Two years ago we talked about tools. We heard educational bloggers say: wikis, blogs, podcasts, and flickr. With these things we will change the world.

Last year we talked about pedagogy. We wanted to re-learn how to teach. We talked about empowerment, about lesson design, and about international projects. We learned how to change our own worlds.

This year, we need to talk about networks. The topic has come up as we learned about personal learning networks (PLNs), about using RSS in classrooms, and about establishing projects that involved students from places around the globe. But this year we need to go far beyond this and learn about the theories behind how networks develop, expand, are strengthened, and die. We need to learn about informatics, about information aesthetics, information science, and viral movement.

If we can agree that learning is best accomplished as a collective effort, and not as the individual accomplishment of building an unconnected repertoire of discrete facts; our learning about how teaching and learning is best accomplished must broaden beyond the domains traditionally associated with education. We must broaden our research and our understanding in to new fields.

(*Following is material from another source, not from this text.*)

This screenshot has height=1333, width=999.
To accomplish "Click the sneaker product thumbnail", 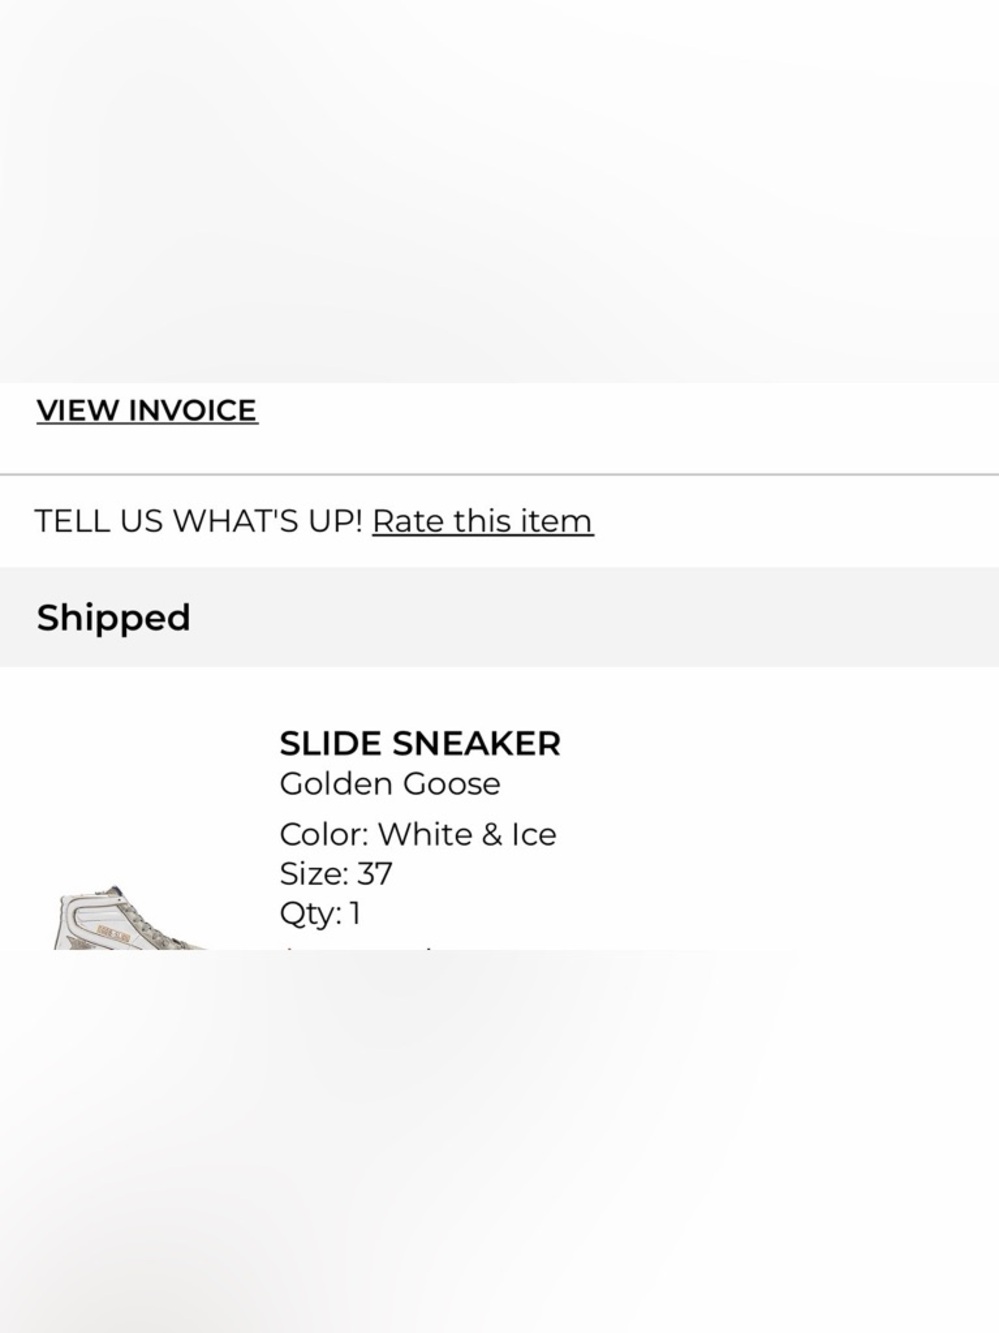I will [x=130, y=920].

How can we help students to become accomplished and trusted nodes in a network of learners? How can we help "good" information to spread quickly throughout a network, while slowing or purging information that is untrue or unwanted? Who gets to decide what is unwanted? Do we have tools to track the movement of ideas across nodes and the interconnected networks of classrooms? If we want information to move or spread, how do we best accomplish that? Are some nodes more important in the spread of ideas than others? How do we measure that? How do we strengthen weak nodes?

Eight questions to begin with and far too many more to follow.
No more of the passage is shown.